Before qualifying as a therapist in 2013 my life was somewhat scattered...
I had obtained a BSc (Hons) in Computing Science after I left school but knew that I had no real interest in pursuing a career in this field.
A friend I had met in my final year was going to a fruit farm that summer and asked me if I'd like to come with her.
This then became the story of the next seven years of my life: working on the farm in the summer months and living off the money for the rest of the time, sometimes travelling with people I met on the farm from overseas.
It was towards the end of this period that I started to come into contact with people who had come to the farm to get away from the struggles involved with their lives.

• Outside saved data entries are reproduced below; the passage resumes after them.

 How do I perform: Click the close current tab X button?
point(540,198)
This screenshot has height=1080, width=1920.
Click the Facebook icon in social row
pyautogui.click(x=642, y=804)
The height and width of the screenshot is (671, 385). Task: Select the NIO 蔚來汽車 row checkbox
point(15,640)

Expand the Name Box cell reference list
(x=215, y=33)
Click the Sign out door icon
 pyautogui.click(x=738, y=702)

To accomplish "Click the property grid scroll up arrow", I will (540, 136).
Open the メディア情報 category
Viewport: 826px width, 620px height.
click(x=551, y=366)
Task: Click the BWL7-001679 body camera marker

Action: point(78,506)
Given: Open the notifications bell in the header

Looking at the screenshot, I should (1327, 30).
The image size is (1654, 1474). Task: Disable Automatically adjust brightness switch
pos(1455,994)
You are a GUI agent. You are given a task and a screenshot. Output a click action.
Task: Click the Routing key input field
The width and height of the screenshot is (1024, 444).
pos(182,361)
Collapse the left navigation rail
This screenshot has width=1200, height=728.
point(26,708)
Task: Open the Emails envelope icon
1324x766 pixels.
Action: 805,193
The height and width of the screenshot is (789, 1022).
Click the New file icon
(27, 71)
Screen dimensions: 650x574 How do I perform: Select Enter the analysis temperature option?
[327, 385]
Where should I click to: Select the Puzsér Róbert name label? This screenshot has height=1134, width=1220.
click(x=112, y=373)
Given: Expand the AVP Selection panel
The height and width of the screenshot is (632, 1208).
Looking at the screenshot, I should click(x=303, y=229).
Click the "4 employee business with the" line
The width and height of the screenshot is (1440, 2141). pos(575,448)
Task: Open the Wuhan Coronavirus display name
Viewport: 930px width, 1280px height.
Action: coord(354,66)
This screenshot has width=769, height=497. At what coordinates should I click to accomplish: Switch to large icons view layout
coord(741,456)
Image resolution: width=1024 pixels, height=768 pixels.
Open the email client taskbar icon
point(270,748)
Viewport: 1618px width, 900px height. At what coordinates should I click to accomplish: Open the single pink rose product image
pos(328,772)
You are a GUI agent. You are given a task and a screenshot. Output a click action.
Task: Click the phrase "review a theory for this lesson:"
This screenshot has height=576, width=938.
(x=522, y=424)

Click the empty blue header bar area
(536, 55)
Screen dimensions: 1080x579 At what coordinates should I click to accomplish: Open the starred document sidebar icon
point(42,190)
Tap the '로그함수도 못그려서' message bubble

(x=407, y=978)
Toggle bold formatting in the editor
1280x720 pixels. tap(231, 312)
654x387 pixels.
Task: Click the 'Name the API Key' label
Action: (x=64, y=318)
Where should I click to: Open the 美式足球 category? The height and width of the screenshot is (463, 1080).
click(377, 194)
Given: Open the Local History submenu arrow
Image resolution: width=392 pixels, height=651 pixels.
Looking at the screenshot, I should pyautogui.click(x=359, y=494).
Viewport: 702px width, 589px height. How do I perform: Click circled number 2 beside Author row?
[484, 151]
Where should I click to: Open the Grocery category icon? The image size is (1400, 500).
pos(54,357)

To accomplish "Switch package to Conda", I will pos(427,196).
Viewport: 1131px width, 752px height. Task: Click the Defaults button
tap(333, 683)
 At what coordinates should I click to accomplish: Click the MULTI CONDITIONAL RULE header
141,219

Some had breakdowns during their time there, others psychotic episodes and others still turned to drugs, all as a result of not knowing what to do to make things seem right.
This is when I first realised that I had a somewhat different approach to such things as the others around. Instead of being scared, and isolating these people who were clearly troubled, I found myself wanting them to know that I would like to be around them and that I wasn't scared or confused. This alone made some difference as it lessened the aloneness and separateness that I understood to be in it. When contemplating what I should do next these experiences led me to get a job as a support worker.
I worked for ten years as a support worker, meeting a vast array of incredible and humbling people who had a mental health diagnosis.
This work led to an observation that knowing what the difficulty may be is absolutely not the same as knowing what to do to overcome it.
It is this that informs my therapeutic work now.